Convex, non-negative function starting from 0

Question

Let $h(x)$ be defined for $x \ge 0$. Suppose that $h(x)$ is non-negative and convex with $h(0) = 0$. I need to show that for $x_2 \ge x_1$ $h(x_2)\ge h(x_1)$.

I need to do this from the definition of convexity: for $\lambda \in[0,1]$, and $x_1,x_2 \in[0, \infty]$ then $h(\lambda x_1 + (1 - \lambda)x_2) \le \lambda h(x_1) + (1 - \lambda)h(x_2)$.

I drew a picture of this, and it seems obvious that the statement holds. My argument is that because $h(0) = 0$, and $h(x)$ is non-negative, then $h'(0) \ge 0$. Since $h(x)$ is convex, $h'(x)$ is increasing, and therefore $h'(x) \ge 0$ for all $x$, which means $h(x)$ is an increasing function.
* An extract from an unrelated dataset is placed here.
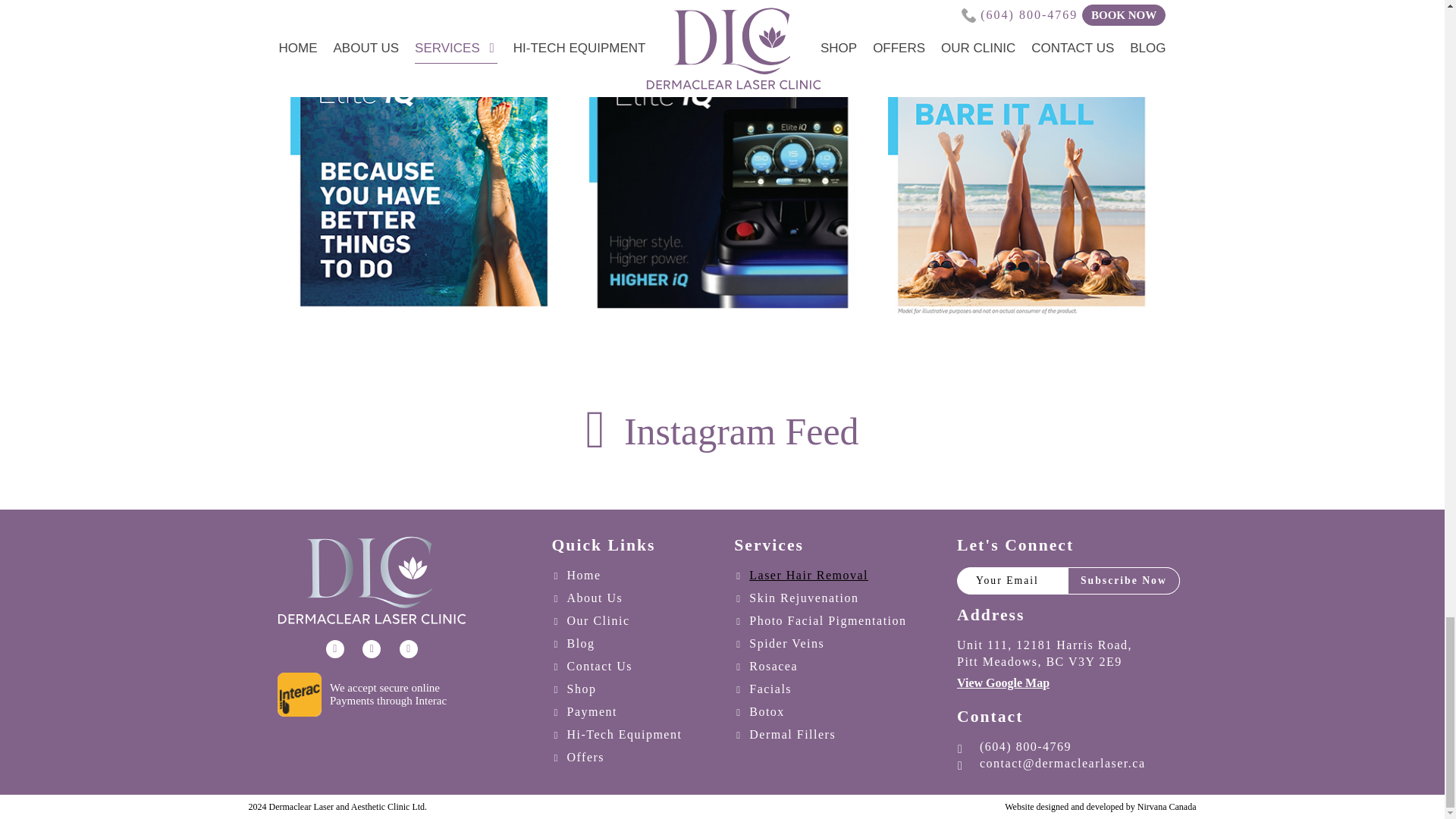
Subscribe Now (1123, 580)
Given the description of an element on the screen output the (x, y) to click on. 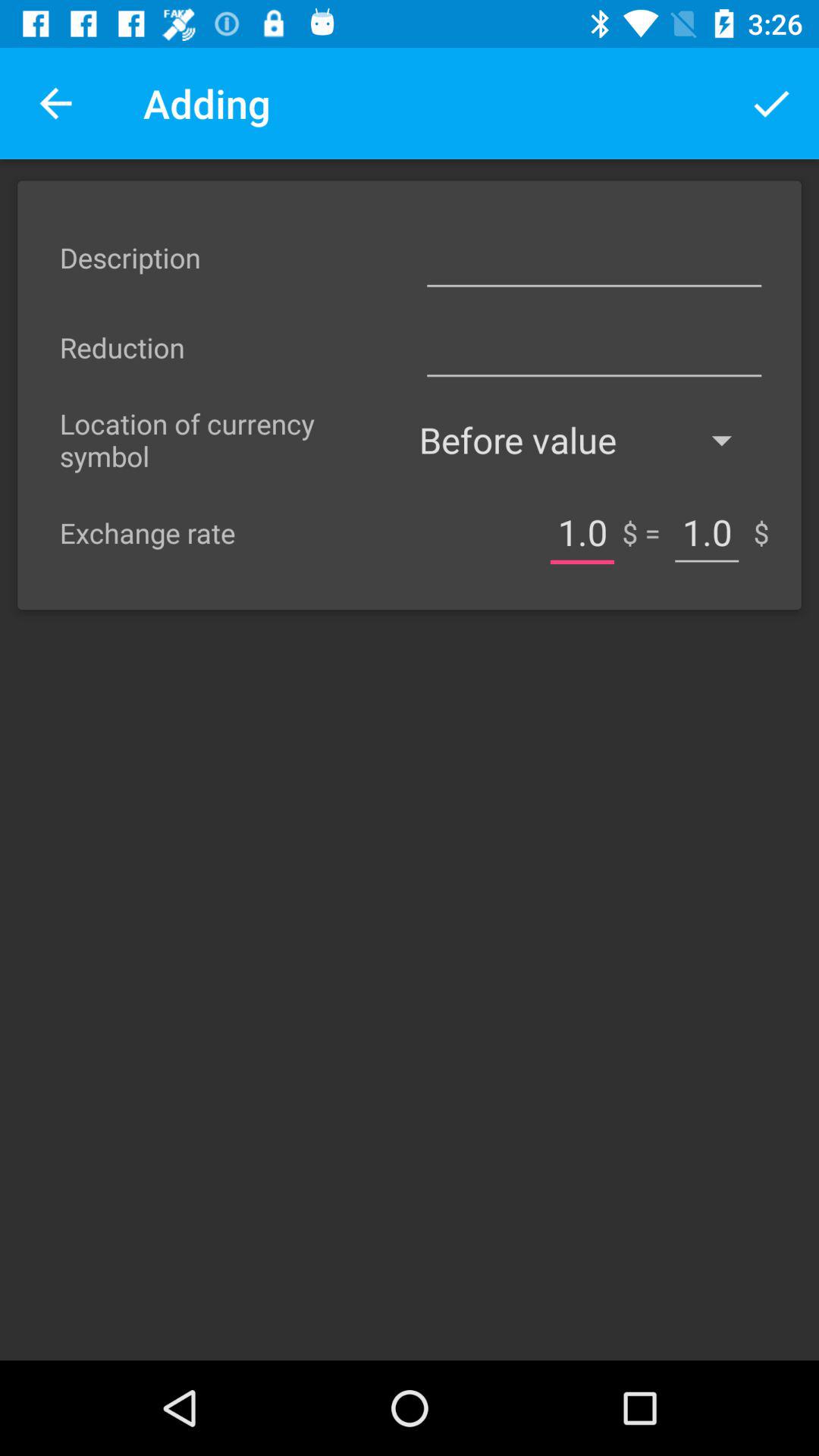
enter description (594, 257)
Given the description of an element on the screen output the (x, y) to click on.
But, even though the claim is clear, I need to be rigorous about this, and not mention that it is obvious from looking at derivatives.

Answer 1

HINT: I will prove it using contradiction, i.e. assume that $h(x_2)<h(x_1)$. We can express $x_1$ as $x_1=\lambda x_2+(1-\lambda)0$, where $0\le\lambda\le1$. By the definition of convexity, $$h(x_1)=h(\lambda x_2+(1-\lambda)0)\le \lambda h(x_2).$$

So, this is a contradiction.